> [Exercise prompt]: Reproduce, exactly and in full, only the lines below from the one containing "How do I perform: Click the owner" through the one containing "This screenshot has height=769, width=889.".

> [Given records]:
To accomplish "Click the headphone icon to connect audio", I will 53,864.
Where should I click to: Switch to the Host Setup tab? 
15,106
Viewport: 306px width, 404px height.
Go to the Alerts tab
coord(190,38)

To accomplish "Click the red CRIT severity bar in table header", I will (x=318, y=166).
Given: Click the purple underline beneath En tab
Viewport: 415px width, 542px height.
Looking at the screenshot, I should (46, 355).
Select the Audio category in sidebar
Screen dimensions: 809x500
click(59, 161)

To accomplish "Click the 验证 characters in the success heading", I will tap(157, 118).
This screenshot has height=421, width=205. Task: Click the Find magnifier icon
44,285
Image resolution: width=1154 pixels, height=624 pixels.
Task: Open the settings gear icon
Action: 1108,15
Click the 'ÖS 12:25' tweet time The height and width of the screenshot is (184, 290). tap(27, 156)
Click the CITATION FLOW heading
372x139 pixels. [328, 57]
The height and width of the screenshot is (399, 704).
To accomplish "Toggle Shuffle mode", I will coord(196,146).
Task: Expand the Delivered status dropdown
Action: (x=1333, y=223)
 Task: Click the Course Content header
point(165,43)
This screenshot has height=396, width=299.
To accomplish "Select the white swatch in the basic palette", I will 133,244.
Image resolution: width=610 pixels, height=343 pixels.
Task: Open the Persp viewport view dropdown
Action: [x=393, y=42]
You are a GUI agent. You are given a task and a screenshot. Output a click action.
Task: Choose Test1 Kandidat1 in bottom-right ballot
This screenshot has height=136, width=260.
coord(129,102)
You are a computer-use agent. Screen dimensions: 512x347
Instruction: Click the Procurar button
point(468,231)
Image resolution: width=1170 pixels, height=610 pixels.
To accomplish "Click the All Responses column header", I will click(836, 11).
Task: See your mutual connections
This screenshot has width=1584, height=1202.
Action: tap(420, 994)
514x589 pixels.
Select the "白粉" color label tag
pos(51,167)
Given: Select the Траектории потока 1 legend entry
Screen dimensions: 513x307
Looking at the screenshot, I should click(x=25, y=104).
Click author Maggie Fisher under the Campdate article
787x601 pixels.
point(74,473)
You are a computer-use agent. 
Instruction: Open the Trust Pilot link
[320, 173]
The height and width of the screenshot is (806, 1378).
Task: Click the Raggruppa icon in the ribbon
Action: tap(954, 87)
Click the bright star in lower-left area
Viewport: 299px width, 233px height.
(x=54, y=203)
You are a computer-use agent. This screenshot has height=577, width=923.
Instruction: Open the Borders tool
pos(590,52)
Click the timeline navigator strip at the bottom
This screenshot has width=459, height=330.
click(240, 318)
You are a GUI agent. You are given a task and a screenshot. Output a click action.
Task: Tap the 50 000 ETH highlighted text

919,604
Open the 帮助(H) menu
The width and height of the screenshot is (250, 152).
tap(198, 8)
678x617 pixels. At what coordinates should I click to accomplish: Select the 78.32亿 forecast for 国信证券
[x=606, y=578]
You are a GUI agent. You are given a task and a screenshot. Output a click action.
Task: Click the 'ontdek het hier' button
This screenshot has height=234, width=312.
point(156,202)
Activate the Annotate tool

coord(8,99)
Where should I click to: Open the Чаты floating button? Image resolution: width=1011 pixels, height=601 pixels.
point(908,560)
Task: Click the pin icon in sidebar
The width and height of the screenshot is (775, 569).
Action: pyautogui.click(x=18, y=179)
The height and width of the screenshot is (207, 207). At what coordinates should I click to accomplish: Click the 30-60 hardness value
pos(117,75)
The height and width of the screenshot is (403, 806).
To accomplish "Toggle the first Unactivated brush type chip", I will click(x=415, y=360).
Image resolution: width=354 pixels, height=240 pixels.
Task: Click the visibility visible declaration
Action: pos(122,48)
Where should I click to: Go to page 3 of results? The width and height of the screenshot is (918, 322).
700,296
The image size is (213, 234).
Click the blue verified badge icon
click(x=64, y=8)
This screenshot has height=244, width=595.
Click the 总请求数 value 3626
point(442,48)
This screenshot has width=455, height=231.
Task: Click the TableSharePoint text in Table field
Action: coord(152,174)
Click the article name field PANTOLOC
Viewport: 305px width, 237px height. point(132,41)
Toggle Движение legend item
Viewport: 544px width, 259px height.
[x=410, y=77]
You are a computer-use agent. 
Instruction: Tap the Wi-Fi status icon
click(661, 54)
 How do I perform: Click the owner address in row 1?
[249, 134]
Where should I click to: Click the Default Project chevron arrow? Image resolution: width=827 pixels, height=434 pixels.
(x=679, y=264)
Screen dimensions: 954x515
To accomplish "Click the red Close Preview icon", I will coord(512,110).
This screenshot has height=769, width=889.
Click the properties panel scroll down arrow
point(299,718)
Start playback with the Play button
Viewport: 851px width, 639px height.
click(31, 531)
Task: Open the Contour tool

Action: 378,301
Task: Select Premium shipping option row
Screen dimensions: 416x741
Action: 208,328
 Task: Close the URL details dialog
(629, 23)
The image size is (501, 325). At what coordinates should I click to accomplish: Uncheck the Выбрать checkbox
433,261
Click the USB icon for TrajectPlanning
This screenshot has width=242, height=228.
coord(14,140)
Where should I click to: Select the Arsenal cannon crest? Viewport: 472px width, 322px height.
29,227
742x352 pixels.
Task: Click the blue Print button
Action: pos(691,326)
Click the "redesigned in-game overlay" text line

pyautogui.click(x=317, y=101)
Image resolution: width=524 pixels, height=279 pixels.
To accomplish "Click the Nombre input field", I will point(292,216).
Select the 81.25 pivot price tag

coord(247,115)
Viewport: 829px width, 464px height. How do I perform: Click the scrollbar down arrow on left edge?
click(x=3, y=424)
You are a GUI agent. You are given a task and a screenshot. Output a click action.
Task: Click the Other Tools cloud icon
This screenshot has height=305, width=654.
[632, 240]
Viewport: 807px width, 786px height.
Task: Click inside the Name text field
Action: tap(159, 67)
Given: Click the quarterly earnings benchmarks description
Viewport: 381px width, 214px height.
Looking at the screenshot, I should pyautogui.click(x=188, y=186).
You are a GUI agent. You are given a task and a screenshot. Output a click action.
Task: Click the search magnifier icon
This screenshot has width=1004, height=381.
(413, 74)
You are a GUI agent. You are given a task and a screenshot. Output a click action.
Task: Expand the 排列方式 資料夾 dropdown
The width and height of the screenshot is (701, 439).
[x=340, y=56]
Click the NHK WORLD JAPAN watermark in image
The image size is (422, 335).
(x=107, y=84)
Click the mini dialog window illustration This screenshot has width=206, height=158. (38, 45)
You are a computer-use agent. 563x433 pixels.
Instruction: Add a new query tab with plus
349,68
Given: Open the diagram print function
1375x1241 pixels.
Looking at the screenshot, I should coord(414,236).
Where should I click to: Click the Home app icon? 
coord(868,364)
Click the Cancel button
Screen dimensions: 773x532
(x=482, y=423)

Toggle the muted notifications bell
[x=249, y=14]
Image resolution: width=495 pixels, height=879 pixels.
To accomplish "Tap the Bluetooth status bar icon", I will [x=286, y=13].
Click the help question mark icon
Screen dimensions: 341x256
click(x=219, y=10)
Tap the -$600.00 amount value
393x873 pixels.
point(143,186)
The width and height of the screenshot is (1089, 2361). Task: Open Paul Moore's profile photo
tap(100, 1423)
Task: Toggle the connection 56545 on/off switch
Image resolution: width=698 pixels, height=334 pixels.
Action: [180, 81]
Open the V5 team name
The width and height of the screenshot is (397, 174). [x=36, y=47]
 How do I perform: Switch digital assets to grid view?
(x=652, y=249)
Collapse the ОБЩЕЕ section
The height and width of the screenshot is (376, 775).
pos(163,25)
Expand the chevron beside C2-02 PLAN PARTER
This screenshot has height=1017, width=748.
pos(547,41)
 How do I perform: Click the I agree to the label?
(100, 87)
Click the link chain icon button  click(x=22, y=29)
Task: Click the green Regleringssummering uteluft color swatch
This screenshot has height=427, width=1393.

> [Response below]:
 How do I perform: Click the owner address in row 1?
[249, 134]
Where should I click to: Click the Default Project chevron arrow? Image resolution: width=827 pixels, height=434 pixels.
(x=679, y=264)
Screen dimensions: 954x515
To accomplish "Click the red Close Preview icon", I will coord(512,110).
This screenshot has height=769, width=889.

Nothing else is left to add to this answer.